= TASK REQUIREMENTS =
Reproduce the full set of records verbatim.

___ DATASET EXTRACT ___

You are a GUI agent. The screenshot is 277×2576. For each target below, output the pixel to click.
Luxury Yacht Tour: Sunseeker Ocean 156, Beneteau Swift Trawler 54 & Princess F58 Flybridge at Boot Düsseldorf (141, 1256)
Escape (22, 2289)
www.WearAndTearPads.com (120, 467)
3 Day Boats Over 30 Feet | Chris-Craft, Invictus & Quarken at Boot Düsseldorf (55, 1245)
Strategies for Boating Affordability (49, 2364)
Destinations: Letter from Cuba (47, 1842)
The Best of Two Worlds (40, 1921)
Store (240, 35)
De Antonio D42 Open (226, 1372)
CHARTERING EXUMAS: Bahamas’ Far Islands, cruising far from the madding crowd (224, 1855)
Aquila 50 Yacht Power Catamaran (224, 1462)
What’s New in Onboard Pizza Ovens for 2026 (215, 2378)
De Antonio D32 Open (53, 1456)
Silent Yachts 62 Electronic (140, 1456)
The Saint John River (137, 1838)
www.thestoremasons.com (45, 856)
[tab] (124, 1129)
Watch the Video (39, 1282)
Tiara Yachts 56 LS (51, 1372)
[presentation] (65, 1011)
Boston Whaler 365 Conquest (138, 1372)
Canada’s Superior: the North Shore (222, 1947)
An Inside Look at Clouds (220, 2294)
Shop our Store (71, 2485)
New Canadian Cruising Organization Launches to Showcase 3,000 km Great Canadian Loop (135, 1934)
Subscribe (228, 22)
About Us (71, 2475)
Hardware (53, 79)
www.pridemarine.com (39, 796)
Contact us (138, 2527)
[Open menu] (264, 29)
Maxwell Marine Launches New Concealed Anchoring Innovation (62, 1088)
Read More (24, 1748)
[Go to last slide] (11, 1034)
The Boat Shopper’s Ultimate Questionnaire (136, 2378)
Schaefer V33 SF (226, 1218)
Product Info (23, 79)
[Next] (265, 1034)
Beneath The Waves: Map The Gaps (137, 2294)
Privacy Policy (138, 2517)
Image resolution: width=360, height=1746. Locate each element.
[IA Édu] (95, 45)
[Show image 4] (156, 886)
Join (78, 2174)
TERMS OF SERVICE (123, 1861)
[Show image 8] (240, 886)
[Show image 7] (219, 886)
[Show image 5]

___

= SOLUTION BELOW =
You are a GUI agent. The screenshot is 277×2576. For each target below, output the pixel to click.
Luxury Yacht Tour: Sunseeker Ocean 156, Beneteau Swift Trawler 54 & Princess F58 Flybridge at Boot Düsseldorf (141, 1256)
Escape (22, 2289)
www.WearAndTearPads.com (120, 467)
3 Day Boats Over 30 Feet | Chris-Craft, Invictus & Quarken at Boot Düsseldorf (55, 1245)
Strategies for Boating Affordability (49, 2364)
Destinations: Letter from Cuba (47, 1842)
The Best of Two Worlds (40, 1921)
Store (240, 35)
De Antonio D42 Open (226, 1372)
CHARTERING EXUMAS: Bahamas’ Far Islands, cruising far from the madding crowd (224, 1855)
Aquila 50 Yacht Power Catamaran (224, 1462)
What’s New in Onboard Pizza Ovens for 2026 (215, 2378)
De Antonio D32 Open (53, 1456)
Silent Yachts 62 Electronic (140, 1456)
The Saint John River (137, 1838)
www.thestoremasons.com (45, 856)
[tab] (124, 1129)
Watch the Video (39, 1282)
Tiara Yachts 56 LS (51, 1372)
[presentation] (65, 1011)
Boston Whaler 365 Conquest (138, 1372)
Canada’s Superior: the North Shore (222, 1947)
An Inside Look at Clouds (220, 2294)
Shop our Store (71, 2485)
New Canadian Cruising Organization Launches to Showcase 3,000 km Great Canadian Loop (135, 1934)
Subscribe (228, 22)
About Us (71, 2475)
Hardware (53, 79)
www.pridemarine.com (39, 796)
Contact us (138, 2527)
[Open menu] (264, 29)
Maxwell Marine Launches New Concealed Anchoring Innovation (62, 1088)
Read More (24, 1748)
[Go to last slide] (11, 1034)
The Boat Shopper’s Ultimate Questionnaire (136, 2378)
Schaefer V33 SF (226, 1218)
Product Info (23, 79)
[Next] (265, 1034)
Beneath The Waves: Map The Gaps (137, 2294)
Privacy Policy (138, 2517)
Image resolution: width=360, height=1746. Locate each element.
[IA Édu] (95, 45)
[Show image 4] (156, 886)
Join (78, 2174)
TERMS OF SERVICE (123, 1861)
[Show image 8] (240, 886)
[Show image 7] (219, 886)
[Show image 5]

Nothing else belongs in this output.